# Problem 1
Write out the passage from the text about the Gerald Barry recording starting at "The very personal" and ending at "premiered in 2024.".
# Problem 2
Answer these questions using the text about the Gerald Barry recording:
(a) Who joins the trio on viola for Ø?
(b) Which orchestra premiered From The Bitter Tears of Petra von Kant, and when?
(c) Where do the Fidelio Trio hold their annual Winter Chamber Music Festival?
# Problem 3
Continue the text about the Gerald Barry recording from the point where it stops.

# Provided text
____
Composer supervised performances by the Fidelio Trio (Darragh Morgan, Mary Dullea and Adi Tal) with guest artists Gerald Barry (piano on All day at home busy with my own affairs) and joined by Rose Redgrave (viola on Ø).

The very personal liner notes are by the composer.

Gerald Barry was born in Ireland in 1952. His operas have been staged at Covent Garden, Berliner Festwochen, Lincoln Center, Théâtre de L’Athenée Paris, with the Los Angeles Philharmonic, New York Philharmonic, Concertgebouw Orchestra, Britten Sinfonia and many others. His most recent work, From The Bitter Tears of Petra von Kant for Double Bass and Orchestra, was premiered by the Berlin Philharmonic in June 2022. His new opera, Salome, will be premiered in 2024.

The Fidelio Trio have received numerous Gramophone Magazine Editor’s Choice and were shortlisted for the Royal Philharmonic Society Award. They have appeared at Wigmore Hall, Shanghai Oriental Arts Centre, Casa da Musica (Porto), Phillips Collection (Washington DC), Huddersfield Contemporary Music Festival and Beijing Modern Music Festival. With a discography of over 30 releases they also often perform Beethoven Triple Concerto, recen tly with National Symphony Orchestra of Ireland and are Artistic Directors of their annual Winter Chamber Music Festival at Dublin City University.


Reviews

Gerald Barry
In the Asylum; 1998; All Day at Home Busy with My Own Affairs; Midday; Le vieux sourd; Baroness von Ritkart; Ø; Triorchic Blues
Gerald Barry, Mary Dullea (piano); Fidelio Trio
Mode MOD-CD-332   64:24 mins

FIVE STARS

Born in Ireland in 1952, Gerald Barry is a composer of singular imagination. He is perhaps best known for his operas, and his music is at once playful yet unyielding, baffling yet enlightening. This fine recording from the Fidelio Trio showcases some of Barry’s lesser-known chamber music and is a rare and strange delight.

The works featured cover some 36 years of composition, including Ø for piano quartet from 1979. The piece was originally scored for two pianos playing the same score simultaneously: ‘an impossibly vulnerable task’, notes the composer. This version for piano quartet features the ensemble playing the same simple, questing melody in unison throughout – and this delicate performance (the trio here joined by Rose Redgrave on viola) draws a compelling sense of tension and a curious melancholy from the task. Barry’s idiosyncratic wit is neatly conveyed in his Baroness von Ritkart for violin and piano (performed with deadpan restraint here), where its three brief movements (each lasts less than a minute) are titled: ‘1 – Clever, noble, but not talented; 2 – Talented, noble, but not clever; 3 – Talented, clever, but not noble’. Other highlights include the tightly-woven In the Asylum for piano trio and Midday for violin and piano, which explores with serene insistence a series of tapping motifs (and also exists, according to the composer, in ‘a loud version for eight horns and two wind machines’).
____
# Record excerpts
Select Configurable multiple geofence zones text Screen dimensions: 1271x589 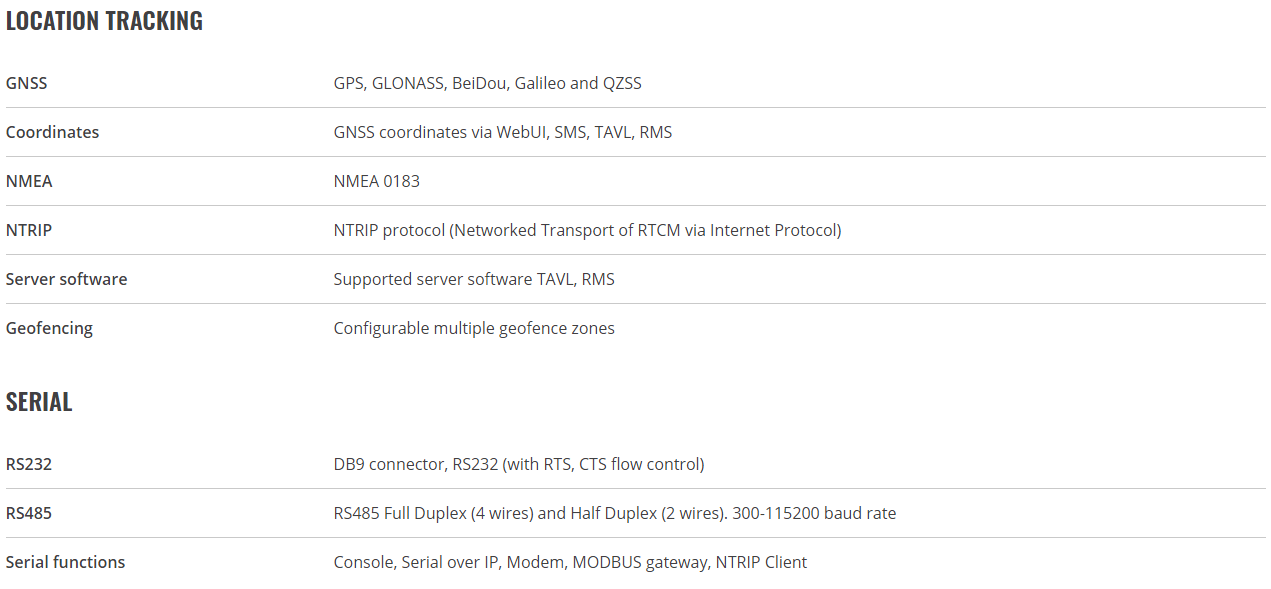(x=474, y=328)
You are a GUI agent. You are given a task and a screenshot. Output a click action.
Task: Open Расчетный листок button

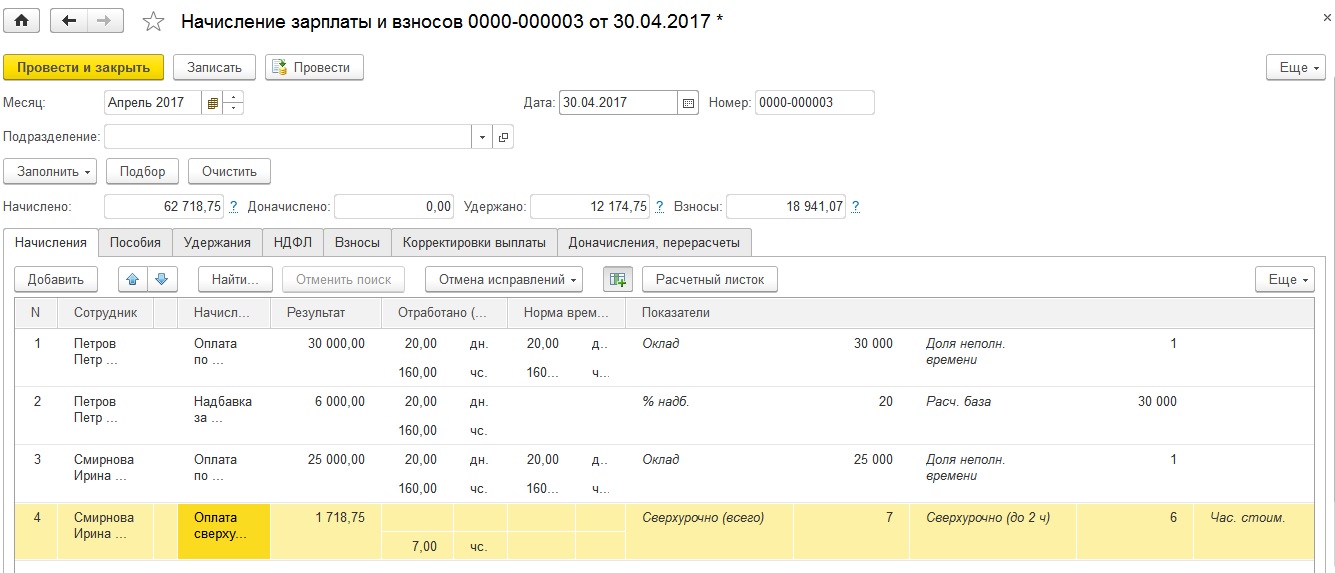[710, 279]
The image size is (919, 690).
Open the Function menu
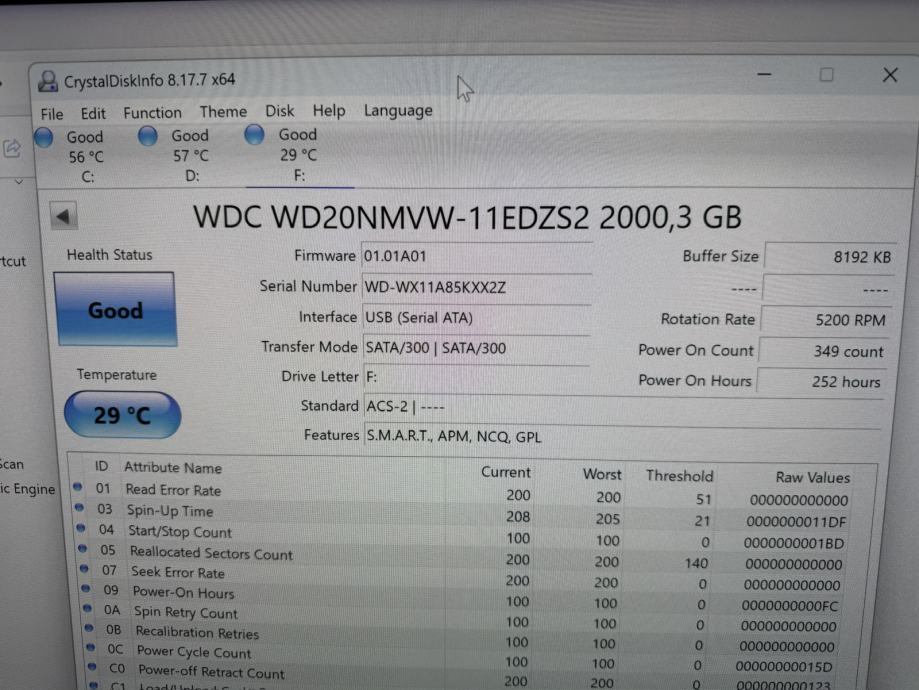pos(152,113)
____
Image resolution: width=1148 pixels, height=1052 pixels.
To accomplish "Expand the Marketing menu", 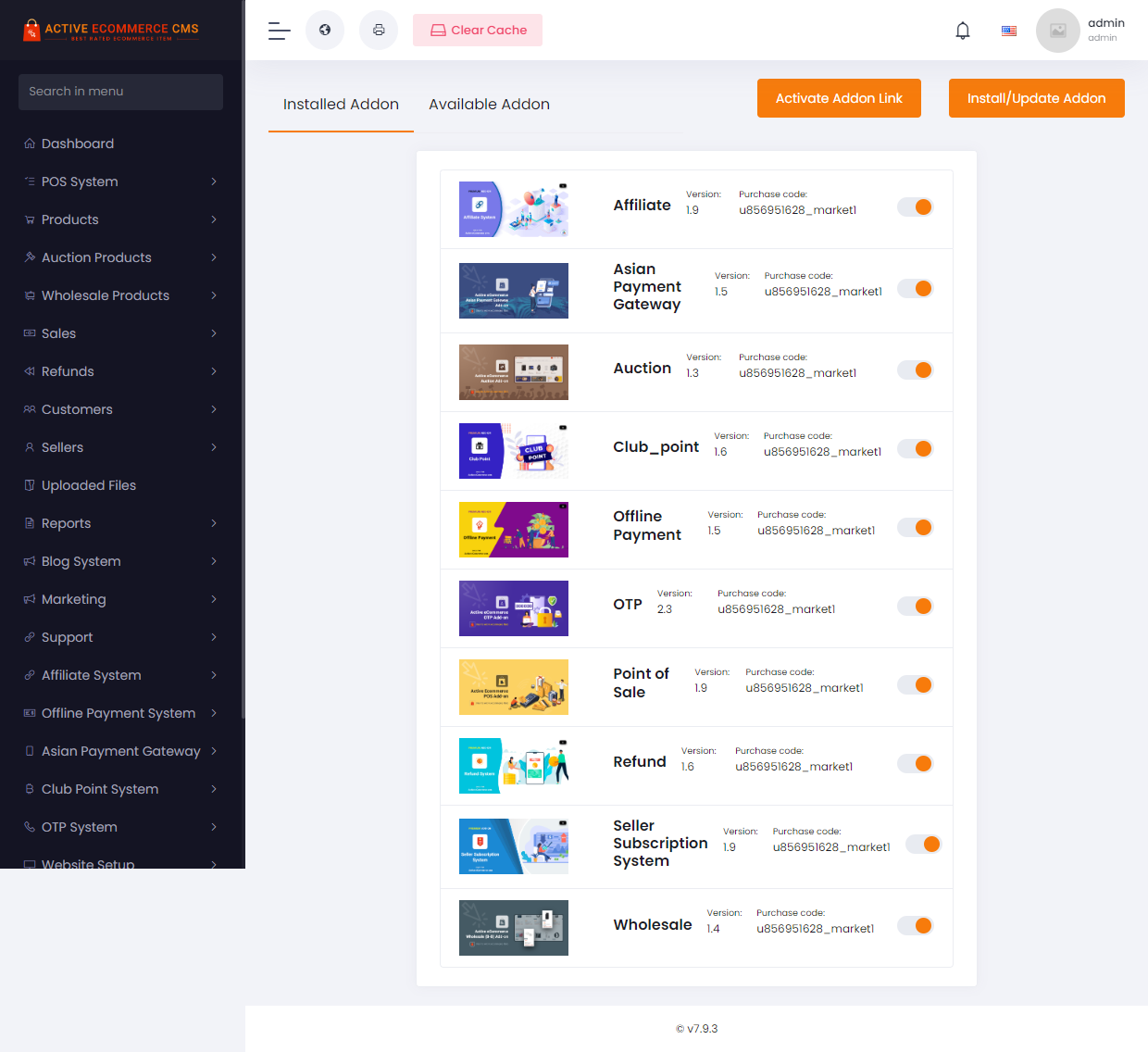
____
# Your response 1
The very personal liner notes are by the composer.

Gerald Barry was born in Ireland in 1952. His operas have been staged at Covent Garden, Berliner Festwochen, Lincoln Center, Théâtre de L’Athenée Paris, with the Los Angeles Philharmonic, New York Philharmonic, Concertgebouw Orchestra, Britten Sinfonia and many others. His most recent work, From The Bitter Tears of Petra von Kant for Double Bass and Orchestra, was premiered by the Berlin Philharmonic in June 2022. His new opera, Salome, will be premiered in 2024.

# Your response 2
(a) Rose Redgrave
(b) The Berlin Philharmonic, in June 2022
(c) Dublin City University

# Your response 3
Beautifully performed throughout and featuring Barry’s own extraordinarily enjoyable sleeve notes, this is a terrific album which offers welcome insight into a composer of daring and integrity.

— Kate Wakeling, Classical Music.com, September 9, 2022, https://www.classical-music.com/reviews/chamber/gerald-barry-in-the-asylum-etc/

 

March, Daniel. / Speed and slowness in the music of Gerald Barry. In: Contemporary Music Review. 2014 ; Vol. 33, No. 4. pp. 373-389.

How music engenders a sense of speed remains notoriously elusive, with theories of musical time sometimes putting forward the idea of an ongoing motion which underlies perceived processes of change. Drawing upon the suggestion that a number of such processes can be understood without reference to this sense of movement, the current discussion proposes that the concept of ‘quickness’, as formulated by Italo Calvino, forms a useful interpretative lever through which to approach a number of compositions by Irish composer, Gerald Barry. Examinations of Bob, 1998 and In the Asylum suggest ways in which Barry’s approach to musical material plays with perceptions of speed and slowness, and how his work represents a number of different solutions to the problem of creating convincing musical forms.